Introduction Two national reviews identified unwanted variation in the care of patients with gastrointestinal haemorrhage. British Society of Gastroenterology (BSG) acute lower gastrointestinal bleeding (LGIB) guidelines define a specific management approach including risk stratification, investigation and intervention for patients presenting with LGIB. Guideline adoption, impact on ‘real-world’ clinical outcomes and resource implications are not known. The Mersey Gastroenterology Network conducted a region-wide, multi-centre, pilot audit of LGIB management in relation to BSG guidance to assess this.

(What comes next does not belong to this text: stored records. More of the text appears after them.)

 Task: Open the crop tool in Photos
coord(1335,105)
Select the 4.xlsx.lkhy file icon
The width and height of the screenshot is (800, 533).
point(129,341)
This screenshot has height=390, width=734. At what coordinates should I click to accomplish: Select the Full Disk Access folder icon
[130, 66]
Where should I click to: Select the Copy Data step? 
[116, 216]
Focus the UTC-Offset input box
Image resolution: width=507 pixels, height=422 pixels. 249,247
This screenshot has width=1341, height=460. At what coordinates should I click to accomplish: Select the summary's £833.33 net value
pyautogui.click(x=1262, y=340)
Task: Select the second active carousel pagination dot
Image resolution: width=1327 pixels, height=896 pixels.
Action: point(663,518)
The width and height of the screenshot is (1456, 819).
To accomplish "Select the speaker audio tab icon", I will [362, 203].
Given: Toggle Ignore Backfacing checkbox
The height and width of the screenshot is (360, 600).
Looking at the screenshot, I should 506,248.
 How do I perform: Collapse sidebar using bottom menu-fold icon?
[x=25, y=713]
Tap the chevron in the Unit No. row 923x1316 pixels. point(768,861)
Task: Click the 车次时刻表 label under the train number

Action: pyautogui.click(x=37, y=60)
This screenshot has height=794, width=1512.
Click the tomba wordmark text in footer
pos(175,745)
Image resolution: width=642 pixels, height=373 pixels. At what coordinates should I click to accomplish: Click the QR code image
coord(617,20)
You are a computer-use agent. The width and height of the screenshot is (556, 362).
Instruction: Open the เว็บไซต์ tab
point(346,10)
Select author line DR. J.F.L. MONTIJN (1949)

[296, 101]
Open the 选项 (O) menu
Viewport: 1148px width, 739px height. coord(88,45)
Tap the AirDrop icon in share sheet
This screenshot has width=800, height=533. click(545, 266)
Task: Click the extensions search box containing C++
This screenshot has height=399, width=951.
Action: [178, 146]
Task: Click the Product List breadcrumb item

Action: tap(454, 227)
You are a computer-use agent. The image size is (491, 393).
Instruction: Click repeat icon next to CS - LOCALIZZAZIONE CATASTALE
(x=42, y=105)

Methods Patients aged ≥16 years presenting with LGIB to five hospital trusts from June 1st-July 1st 2019 were included. Data on presentation, management and outcomes of patients were recorded. These were audited against BSG guidelines.

Results 104 patients were included. Mean age at presentation was 60 years (range 23–96). A Shock Index (SI) >1 was rare (7.7%), with a mean SI of 0.69 on presentation. 67% of patients haemodynamically unstable despite initial resuscitation underwent computed tomogram angiography (CTA). 21 patients (20.2%) had a low risk Oakland Score (OS) (≤8 points); 29% were admitted whilst 71% were discharged for outpatient management. 75 patients (78.9%) had a high-risk OS (>8 points); 61% were admitted and 39% were discharged. In patients discharged with a high-risk OS (median 11), 6.9% were readmitted within 30 days. Admitted patients underwent CTA (10.2%), colonoscopy (8.5%), flexible sigmoidoscopy (3.4%) or OGD (22%) as initial investigation. 55.9% were observed without diagnostic investigations for an average of 3 days before discharge. Rebleeding within 7 days, readmission within 30 days and inpatient mortality was 9.3%, 15.8% and 3.4% respectively. The median length of admission was 3 days (range 0–60). 38.5% of patients were managed in line with BSG guidance. The most common deviation was patients with an OS >8 being monitored without investigation during admission (31.7%).

Conclusions LGIB management does not follow current guidelines. We report low mortality and readmission rates, even in patients discharged with a ‘high-risk’ OS. Admitted patients rarely receive an urgent inpatient colonoscopy. We aim to collect data over an extended period to provide further insights and analyse economic and resource feasibility of guideline adherence.